Она отчетливо вспомнила, словно это было только вчера, как она спросила у старшего брата Хоустона, что значит «непокорный». Стараясь объяснить, он показал на щенка. Счастливый и неуклюжий, он повсюду семенил за ними. А потом присел, наделал на полу лужу и побежал, оставляя за собой мокрые следы. Ей тогда очень понравился этот пример.

— Выяснив, что значит «непокорный», я поняла, что это описание ко мне очень подходит.
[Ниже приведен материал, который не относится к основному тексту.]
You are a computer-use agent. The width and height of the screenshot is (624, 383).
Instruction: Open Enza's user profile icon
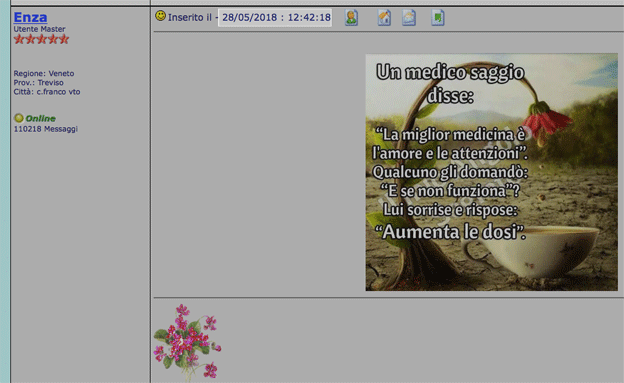click(351, 18)
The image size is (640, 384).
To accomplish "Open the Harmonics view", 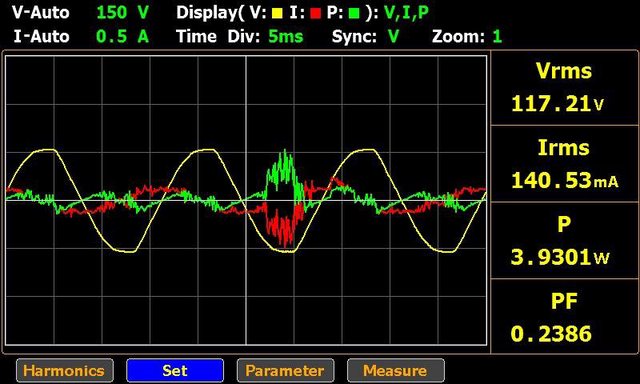I will [x=64, y=371].
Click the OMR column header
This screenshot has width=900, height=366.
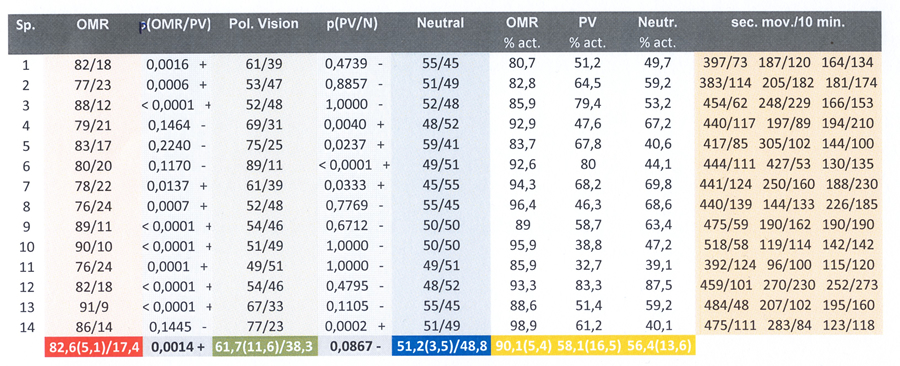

Иногда я даже была рада, что не такая, какой меня хотели видеть родители. Бедная Ребекка. Я приобрела свободу, а она ответственность.

— Ей это не нравилось?

— Иногда. Ребекка очень мягкая и добрая. Она всегда была готова жертвовать собой, и это делало ее очень уязвимой. Мне приходилось заботиться о ней, поскольку сама о себе позаботиться она не могла. Она была мамой для всех, а я для нее.

На месте Ребекки следовало быть ей. Никто бы не удивился, когда в один прекрасный день выяснилось, что она беременна и отказывается объясняться по этому поводу. Все бы восприняли это как очередную проделку Джесси. Но она не забеременеет. В отличие от Ребекки Джесси не могла иметь детей.

Чувство вины растаяло, уступив место печали. Еще некоторое время она стояла, повернувшись спиной к Диллону, продолжая думать о себе. Она еще никому не рассказывала об этом. И почти никогда об этом не думала, спрятав все глубоко в себе. Она отдала бы все на свете только за одну надежду, что когда-нибудь у нее родится ребенок. Только один маленький ребенок, которого она сможет назвать своим. Она хотела этого больше всего на свете. Но именно этого у нее не будет никогда.

6

— Джесси! — Диллон коснулся ее плеча. — С тобой все в порядке?

— Все отлично.

Джесси умела владеть собой. Она повернулась к Диллону с улыбкой, которая была способна сиять сквозь холод, ветер и дождь. Привыкнув улыбаться, когда устала до изнеможения, она могла улыбнуться и тогда, когда сердце разбито.





— Мы закончили?

Диллон взял у нее из рук блюдо и поставил его на сушилку.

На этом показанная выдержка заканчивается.